Pam Grier (as "Coffy") Photo Credit: Imfdb.org

Pam Grier (as “Coffy”) Photo Credit: Imfdb.org

 

Bitter, angry, scarred; these are just a few of the many terms used to describe African American women. These stereotypical terminologies has defaced and defamed Black women for well over 100 years. The problem with this stereotype is it came from the media. The media is telling us that Black women are angry and every other stereotype whether good or positive about different persons race, sex and culture. Some directors such as Tyler Perry and Dudley Murphy use these stereotypes in their films. Their films features black, angry and bitter women protagonists who are sometimes strong, but it can also be the contrary.

 

The 1929 film St. Louis Blues, starring Blues singer Bessie Smith playing herself is a short about a woman who is being used by her supposedly boyfriend. Smith is a depressed and broken black woman who spends over half the film singing the blues because she was hurt and done wrong by a black man. This is how many films were during this time, women putting their words in the blues, describing their feelings.

 

During the Blaxploitation era of film; several of these films also features angry black women. Pam Grier stars in the 1973 film Coffy, she is beyond angry in this film. Why? Her younger sister is strung out on ‘smack’ so she goes on a rampage killing several drug dealers and beating anyone up who gets in her way. But not only is her sister strung out, her boyfriend was also beaten to death right in front of her. So, shouldn’t she have a reason to be angry considering her circumstances? According to the media, no. She’s just another black woman bitter and angry, blaming it on society.

 

 

Tyler Perry is the man who most think of today when they think of the depiction of an angry black woman.
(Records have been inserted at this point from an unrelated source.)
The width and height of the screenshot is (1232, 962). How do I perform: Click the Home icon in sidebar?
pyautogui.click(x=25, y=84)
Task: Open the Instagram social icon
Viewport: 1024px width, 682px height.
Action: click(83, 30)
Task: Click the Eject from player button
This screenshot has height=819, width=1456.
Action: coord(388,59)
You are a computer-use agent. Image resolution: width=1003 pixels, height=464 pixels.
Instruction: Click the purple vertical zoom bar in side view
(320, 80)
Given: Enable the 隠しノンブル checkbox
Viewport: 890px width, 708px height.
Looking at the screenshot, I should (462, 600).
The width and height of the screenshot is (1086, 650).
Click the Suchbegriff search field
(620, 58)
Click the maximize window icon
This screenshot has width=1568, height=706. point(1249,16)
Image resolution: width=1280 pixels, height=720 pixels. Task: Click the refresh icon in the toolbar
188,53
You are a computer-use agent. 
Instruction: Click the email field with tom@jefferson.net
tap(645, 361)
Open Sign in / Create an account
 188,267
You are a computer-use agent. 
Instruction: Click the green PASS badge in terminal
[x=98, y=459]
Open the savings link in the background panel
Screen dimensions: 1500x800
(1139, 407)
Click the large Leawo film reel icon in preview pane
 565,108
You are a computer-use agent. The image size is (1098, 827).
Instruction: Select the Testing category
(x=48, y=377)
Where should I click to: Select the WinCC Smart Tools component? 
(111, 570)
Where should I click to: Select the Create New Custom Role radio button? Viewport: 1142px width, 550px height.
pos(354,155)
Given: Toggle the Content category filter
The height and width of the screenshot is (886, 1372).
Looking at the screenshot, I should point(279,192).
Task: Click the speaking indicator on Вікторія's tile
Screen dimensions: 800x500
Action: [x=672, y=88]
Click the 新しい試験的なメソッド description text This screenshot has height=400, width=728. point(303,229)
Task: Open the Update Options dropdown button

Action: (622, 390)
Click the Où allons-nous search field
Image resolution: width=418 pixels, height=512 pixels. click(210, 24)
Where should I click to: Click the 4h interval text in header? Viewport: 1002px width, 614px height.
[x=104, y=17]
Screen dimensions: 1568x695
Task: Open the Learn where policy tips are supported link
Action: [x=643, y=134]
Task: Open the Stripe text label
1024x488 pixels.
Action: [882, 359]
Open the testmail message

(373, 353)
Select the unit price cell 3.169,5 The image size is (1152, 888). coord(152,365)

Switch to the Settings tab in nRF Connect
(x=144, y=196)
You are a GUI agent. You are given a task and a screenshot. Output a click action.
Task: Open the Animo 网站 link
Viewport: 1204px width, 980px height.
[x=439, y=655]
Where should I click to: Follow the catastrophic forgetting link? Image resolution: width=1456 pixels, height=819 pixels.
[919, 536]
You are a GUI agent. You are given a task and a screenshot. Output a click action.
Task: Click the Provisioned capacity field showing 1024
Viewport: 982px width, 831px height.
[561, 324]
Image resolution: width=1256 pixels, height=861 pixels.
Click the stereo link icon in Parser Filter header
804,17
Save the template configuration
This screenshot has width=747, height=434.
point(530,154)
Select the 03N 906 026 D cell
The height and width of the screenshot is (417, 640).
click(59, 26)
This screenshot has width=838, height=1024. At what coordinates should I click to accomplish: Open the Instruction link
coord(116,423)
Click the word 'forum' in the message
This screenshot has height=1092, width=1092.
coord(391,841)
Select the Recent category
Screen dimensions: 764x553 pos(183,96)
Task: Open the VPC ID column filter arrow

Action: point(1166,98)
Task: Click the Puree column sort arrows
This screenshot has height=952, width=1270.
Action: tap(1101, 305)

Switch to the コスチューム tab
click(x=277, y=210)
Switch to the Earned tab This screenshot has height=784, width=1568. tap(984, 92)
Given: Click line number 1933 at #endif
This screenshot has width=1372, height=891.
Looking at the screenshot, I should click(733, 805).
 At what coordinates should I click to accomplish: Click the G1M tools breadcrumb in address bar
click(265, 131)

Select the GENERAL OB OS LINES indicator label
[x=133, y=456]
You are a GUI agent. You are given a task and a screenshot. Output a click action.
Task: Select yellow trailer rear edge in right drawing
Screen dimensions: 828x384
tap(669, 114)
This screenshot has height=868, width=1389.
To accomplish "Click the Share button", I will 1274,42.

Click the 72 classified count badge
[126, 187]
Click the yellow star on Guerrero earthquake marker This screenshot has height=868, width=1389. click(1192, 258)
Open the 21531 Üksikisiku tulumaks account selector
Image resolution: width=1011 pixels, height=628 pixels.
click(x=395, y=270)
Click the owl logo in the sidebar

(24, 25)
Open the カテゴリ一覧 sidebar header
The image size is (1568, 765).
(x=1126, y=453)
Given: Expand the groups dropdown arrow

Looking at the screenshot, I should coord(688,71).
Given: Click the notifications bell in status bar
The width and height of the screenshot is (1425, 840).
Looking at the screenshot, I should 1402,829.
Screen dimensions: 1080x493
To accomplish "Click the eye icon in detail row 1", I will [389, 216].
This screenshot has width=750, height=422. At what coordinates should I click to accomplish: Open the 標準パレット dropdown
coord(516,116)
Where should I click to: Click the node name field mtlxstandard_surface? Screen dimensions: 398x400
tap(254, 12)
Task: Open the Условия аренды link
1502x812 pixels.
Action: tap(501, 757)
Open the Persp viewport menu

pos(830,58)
He has countless films in which black women are distorted, stereotyped against and put down. Diary of A Mad Black Woman, Why Did I Get Married (Too), I Can Do Bad All By Myself, these are just to name a few. Each of these films features one or more angry, black female protagonist. The only things that’s unblemished is that these women are angry and that’s all most audience members remembers from these film; they don’t exactly remember why she’s angry and who or what made her that way. It’s just another angry black woman acting a fool for no reason.

 

The fact that black women are often seen as angry is not completely these directors fault, after all they’re only mocking what directors and media personnel’s before them did. The myth of an angry black woman really dates back to women such as Margaret Garner, Ann Arnold, and even Harriet Tubman and Rosa Parks. Black women who had the experiences of being a pet to the white man and being treated like something less than an animal. Slavery in American began in the mid-1770s; when America was discovered of course. Therefore for nearly 240 years black women has been seen as angry. If you were beaten, forced to work in fields, raped, pulled away from your family, watch many of your loved ones die, wouldn’t you be angry too?

 

The problem with media and black women is they’re continuing to make black women angry because that’s all they know about them. They know little to nothing positive about a black woman, because they’re still feeding into the stereotypes that supposedly describes them. These stereotypical flaws are centuries old. They also almost always find something else to add to the list as to why black women are angry such as; they husbands and/or boyfriends left them, they’re broke and raising a child alone or maybe just their life isn’t going as planned. Is it only black women who face these everyday events? No, but somehow they are the main women of any other ethnicity derided by the media.

 

 

By: LaQuesha Williams, contributing Content Writer for STACKS Magazine. 

3 Responses

  1. Shae Culp

    I really love your article about angry black women. Personally, I feel that we are labeled that way because of what we, as black women, had to face throughout the years. We had to face our black men get beat, our children get taken away only to have to care for the ‘white’ women child(ren), and we had to face injustice. But to continue to be labeled as “Angry Black Women” is very insulting, I think, because we have become strong, black women who have overcome a lot of obstacles thrown our way.